A sudden spasm of the muscles
What is a sarcolemma?
The outer membrane of the muscle
What is the sarcoplasm?
The cytoplasm of the muscle
What is the sarcoplasmic reticulum?
The smooth endoplasmic reticulum of a muscle cell
What are the three types of muscle?
Skeletal
Cardiac
Smooth
What is the difference between red, intermediate and white muscle fibres?
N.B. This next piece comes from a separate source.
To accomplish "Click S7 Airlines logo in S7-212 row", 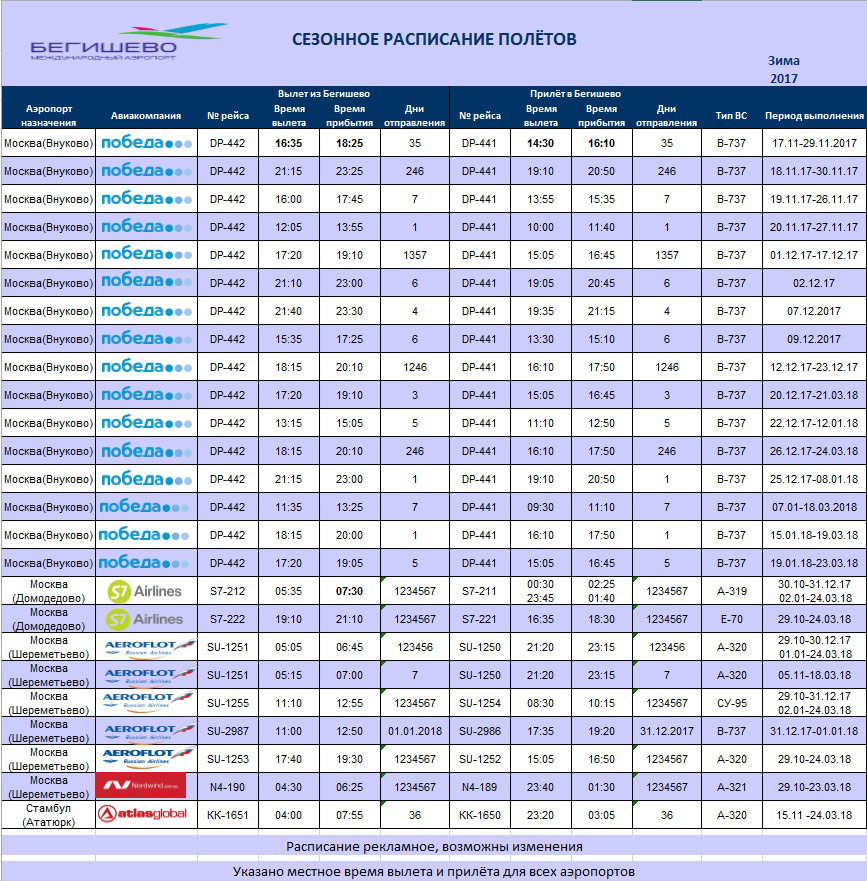I will coord(146,591).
Red have the smallest diameter, many mitochondria, contact slowly, repetivie and weak, fatigue slowly, few ATP-ases, in limbs of animals
Intermediate- in the middle
White- opposite and in Extraocular muscles (eye)
What is myoglobin?
Red protein with Haem
not present in smooth muscle
Diving animals have lots of myoglobin so can submerge for longer
Haemoglobin gives up oxygen to myoglobin
What causes the mobility of the tongue?
Multidirectional orientation of the tongue and plasticity and strength of connective tissue
What is atrophy of muscles?
Muscles fibres are destroyed more than replaced
What is hypertrophy of muscles?
Muscle fibres are replaced more than destroyed
What causes Atrophy?
Disuse- Not moving limb- loss of protein reduced fibre diameter, loss of power
Age
Denervation- signs of ;power motor neurone lesions
What causes Hypertrophy?
More protein, increased diameter- exercise
How can more sarcomeres develop?
Increased by frequent stretching
What is MHAZI?
M line inside H zone
H zone inside A band
A band is inside the two Z discs
Z disc is inside the the I band
What are Troponin assays useful for?
Marker for Cardiac ischaemia (heart attack)
must measure in 20 hours
not proportional to degree of damage
What is Creatine Kinase used for?
Diagnose cardiac ischaemia (heart attack)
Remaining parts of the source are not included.